Tanpa membalas ucapan Adel yang memang menyulut emosi Canna, kaki ramping itu menggeloyor keluar café , dengan arah sembarangan Canna melangkah, entahlah kemana ia akan menepi. Yang jelas Canna harus pergi menjauh dari café bernuansa vintage yang menawarkan kesejukan namun tiba-tiba mendadak panas karena kehadiran parasit besar yang selama ini menjadi mimpi buruk Canna.

Matahari terasa memberikan seluruh energi nya untuk Jakarta pada siang itu, Canna sampai-sampai tidak kuat untuk berjalan ke halte busway yang hanya berjarak 500 meter dari café. Sampai akhirnya ia memberhentikan taxi eksklusif warna hitam, namun sepertinya penglihatannya melakukan kesalahan yang fatal. Mobil hitam sedan mengkilap itupun berhenti tepat didepan Canna, tanpa ragu Canna membuka pintu taxi dan memilih duduk di kursi belakang.
“Thamrin” Ucap Canna singkat
“Siap, Nona” Jawab supir di depan

Canna sedikit menaikan alisnya, tangannya menyentuh tumpukan kertas dan map kertas yang berceceran di jok mobil sebelahnya, matanya mulai menyusuri dashboard mobil yang ia tumpangi, ia menyadari tidak ada identitas supir bahkan argo, tampak seperti mobil pribadi, harum nya pun tidak seperti taxi eksklusif yang ia sering tumpangi, wangi harum kayu manis lembut sampai di hidung nya.

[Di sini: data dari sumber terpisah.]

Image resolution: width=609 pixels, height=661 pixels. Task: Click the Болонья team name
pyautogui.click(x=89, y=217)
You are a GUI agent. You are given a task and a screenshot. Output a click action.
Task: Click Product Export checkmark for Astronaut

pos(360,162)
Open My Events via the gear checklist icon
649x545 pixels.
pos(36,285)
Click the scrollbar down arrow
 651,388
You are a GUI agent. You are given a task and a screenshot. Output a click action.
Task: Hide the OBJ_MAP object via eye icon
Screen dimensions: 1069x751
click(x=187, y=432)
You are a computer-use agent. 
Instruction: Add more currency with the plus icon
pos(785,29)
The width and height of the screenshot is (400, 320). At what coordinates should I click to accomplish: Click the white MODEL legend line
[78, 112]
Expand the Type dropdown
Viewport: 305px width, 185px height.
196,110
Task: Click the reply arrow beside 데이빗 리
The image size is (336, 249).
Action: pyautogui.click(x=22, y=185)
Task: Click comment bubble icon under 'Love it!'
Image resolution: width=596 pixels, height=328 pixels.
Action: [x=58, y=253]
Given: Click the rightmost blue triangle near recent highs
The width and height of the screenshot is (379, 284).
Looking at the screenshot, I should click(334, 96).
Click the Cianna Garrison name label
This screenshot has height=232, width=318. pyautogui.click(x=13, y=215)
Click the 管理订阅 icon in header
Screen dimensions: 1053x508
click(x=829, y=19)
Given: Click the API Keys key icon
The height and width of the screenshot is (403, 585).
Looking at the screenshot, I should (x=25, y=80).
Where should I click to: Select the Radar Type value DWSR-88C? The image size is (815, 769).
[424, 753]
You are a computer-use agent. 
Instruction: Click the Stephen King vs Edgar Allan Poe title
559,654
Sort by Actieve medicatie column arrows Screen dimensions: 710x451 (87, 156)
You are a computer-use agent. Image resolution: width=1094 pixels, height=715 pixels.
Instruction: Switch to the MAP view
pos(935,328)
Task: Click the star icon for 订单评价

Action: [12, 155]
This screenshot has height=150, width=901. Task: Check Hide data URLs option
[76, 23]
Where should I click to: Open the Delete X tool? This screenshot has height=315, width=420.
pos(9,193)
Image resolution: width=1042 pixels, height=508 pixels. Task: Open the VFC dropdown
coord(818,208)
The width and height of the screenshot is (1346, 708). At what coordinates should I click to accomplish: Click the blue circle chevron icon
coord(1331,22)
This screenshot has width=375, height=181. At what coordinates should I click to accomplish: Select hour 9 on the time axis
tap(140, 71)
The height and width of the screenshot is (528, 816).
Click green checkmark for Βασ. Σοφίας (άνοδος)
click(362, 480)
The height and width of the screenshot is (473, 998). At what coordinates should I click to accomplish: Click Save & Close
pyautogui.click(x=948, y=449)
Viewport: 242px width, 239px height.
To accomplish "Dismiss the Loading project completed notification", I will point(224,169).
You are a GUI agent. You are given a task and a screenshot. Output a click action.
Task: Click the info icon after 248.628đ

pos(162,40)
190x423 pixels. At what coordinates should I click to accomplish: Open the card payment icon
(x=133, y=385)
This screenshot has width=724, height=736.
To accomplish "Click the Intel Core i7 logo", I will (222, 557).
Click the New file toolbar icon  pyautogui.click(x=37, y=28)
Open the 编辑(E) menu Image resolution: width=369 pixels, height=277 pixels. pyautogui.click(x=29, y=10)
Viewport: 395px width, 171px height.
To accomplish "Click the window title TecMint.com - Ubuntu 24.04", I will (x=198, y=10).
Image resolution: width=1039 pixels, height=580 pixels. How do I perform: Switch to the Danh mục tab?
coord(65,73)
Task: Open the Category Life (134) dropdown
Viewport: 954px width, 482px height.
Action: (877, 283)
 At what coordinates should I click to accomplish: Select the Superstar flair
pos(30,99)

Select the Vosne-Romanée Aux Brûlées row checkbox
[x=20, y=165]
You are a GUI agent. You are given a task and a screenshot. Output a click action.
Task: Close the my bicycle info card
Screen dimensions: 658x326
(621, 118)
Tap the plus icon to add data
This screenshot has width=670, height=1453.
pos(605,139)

Canna mulai panik, ia baru menyadari bahwa yang ia berhentikan bukanlah taxi. Ini bukan kendaraan umum, tapi ini mobil mewah pribadi.
“Duh, Mas, maaf. Maaf sekali, maaf atas kelancangan saya. Saya turun disini aja, Mas. Maaf” Kata-kata maaf melontar begitu saja dari mulut Canna, rasa malu yang ia rasakan membuat otaknya tidak bisa berfikir secara jernih lagi. Rasanya Canna ingin melemparkan dirinya sendiri jauh-jauh kedalam samudra Pasifik, sampai tidak ada orang atau bahkan mahluk hidup yang dapat melihatnya.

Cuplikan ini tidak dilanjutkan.